FORT WAYNE, Ind. (WANE) – Often, fine art isn’t supposed to be touched, but in pursuit of inclusivity, that rule is changing in Fort Wayne.
If you take a stroll in Downtown Fort Wayne, you’ll see a lot of murals designed by local artists.
But when the Paralympic qualifier took place in Fort Wayne in 2019 ahead of the main competition in Tokyo, the city realized that there was a big problem with the artform.
You have to see the art in order to enjoy it.
Art This Way, a volunteer-based organization trying to improve Fort Wayne’s Downtown, sought an inclusive way to improve murals.
“That [the paralympic qualifier] brought anywhere from 500 to 800 people who identify as seeing impaired to our downtown,” Alex Hall, manager at Art This Way, said.
The answer was a 3D-printed model of the mural that could be touched by those visually impaired. The models have since been mounted to plaques that are on the same wall the murals are painted on.
They scale down the mural into an experience for all.
“These particular tactile signs are actually meant for the seeing impaired to have an experience with a mural, which is typically something that would be hard for them,” Hall said.
But the murals aren’t just tactile, they’re also auditorily accessible.
A scannable QR code gives listeners access to a whole other experience, Hall says, “the viewer gets to actually experience it an audio file from the artists themselves so the artists get to explain the work and then also a little bit about themselves.”

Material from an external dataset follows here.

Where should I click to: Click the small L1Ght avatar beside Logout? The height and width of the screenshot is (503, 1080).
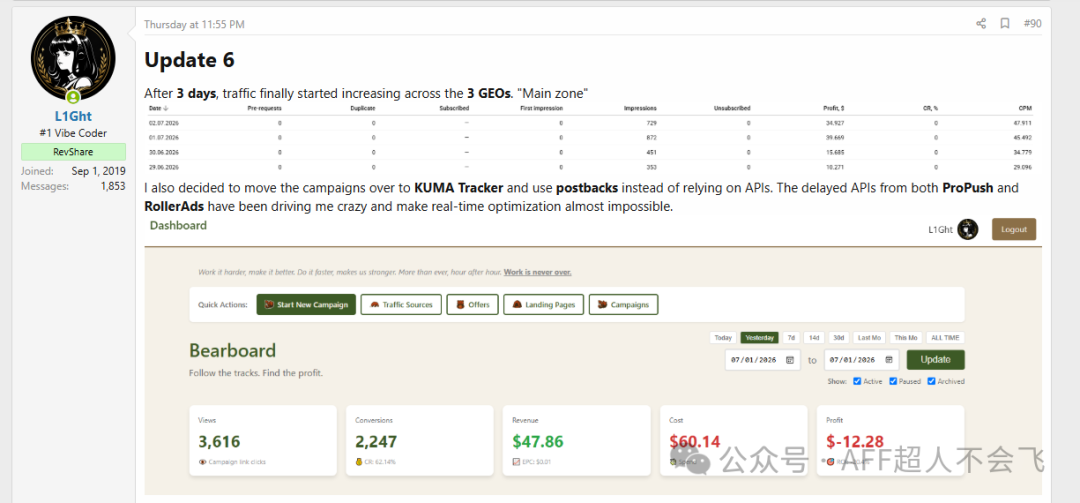coord(967,229)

So far six murals have these plaques:
- ‘Chromabots’ by Bryan Ballinger, 840 South Calhoun Street
- ‘Hello, Fort Wayne’ by Shawn Dunwoody, 840 South Calhoun Street
- ‘Lion’s Dance’ by JUURI, 128 West Wayne Street
- ‘River Otter’ by Arlin Graff, 919 South Harrison Street
- ‘Pontiac Street’ by Lyndy Bazile, 123 W Main Street
- ‘Big Peony’ by 0uizi, 123 West Columbia Street
Six others already have signage with QR codes and are just waiting for the tactile component…

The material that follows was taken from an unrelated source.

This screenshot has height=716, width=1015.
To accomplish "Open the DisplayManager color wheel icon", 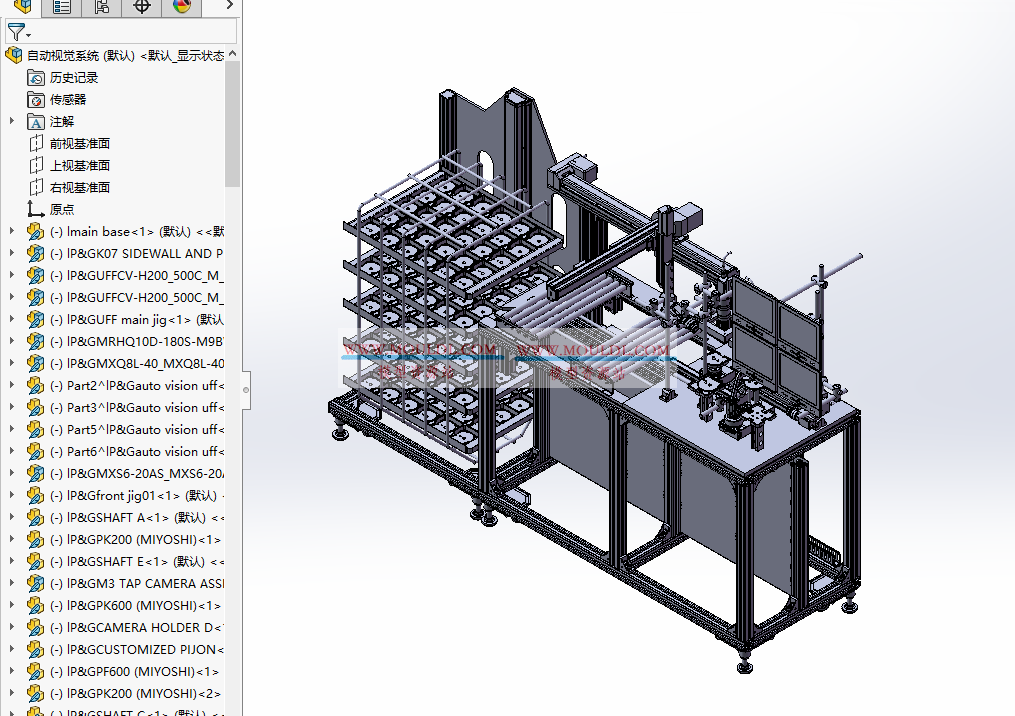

- ‘Panda Oops’ by Tammy Davis, 127 West Berry Street
- ‘Breathe’ by Matthew Plett, 113 West Washington Boulevard
- ‘The Blue Birds’ by Bryan Ballinger, 927 South Harrison Street
- ‘Untitled’ by 1010, 918 South Calhoun Street
- ‘Arouse! For You Must Justify Me’ by Tim Parsley and the University of Saint Francis School of Creative Arts students, 128 West Wayne Street
According to Hall, they will all be finished by the end of the month, with some being installed this week.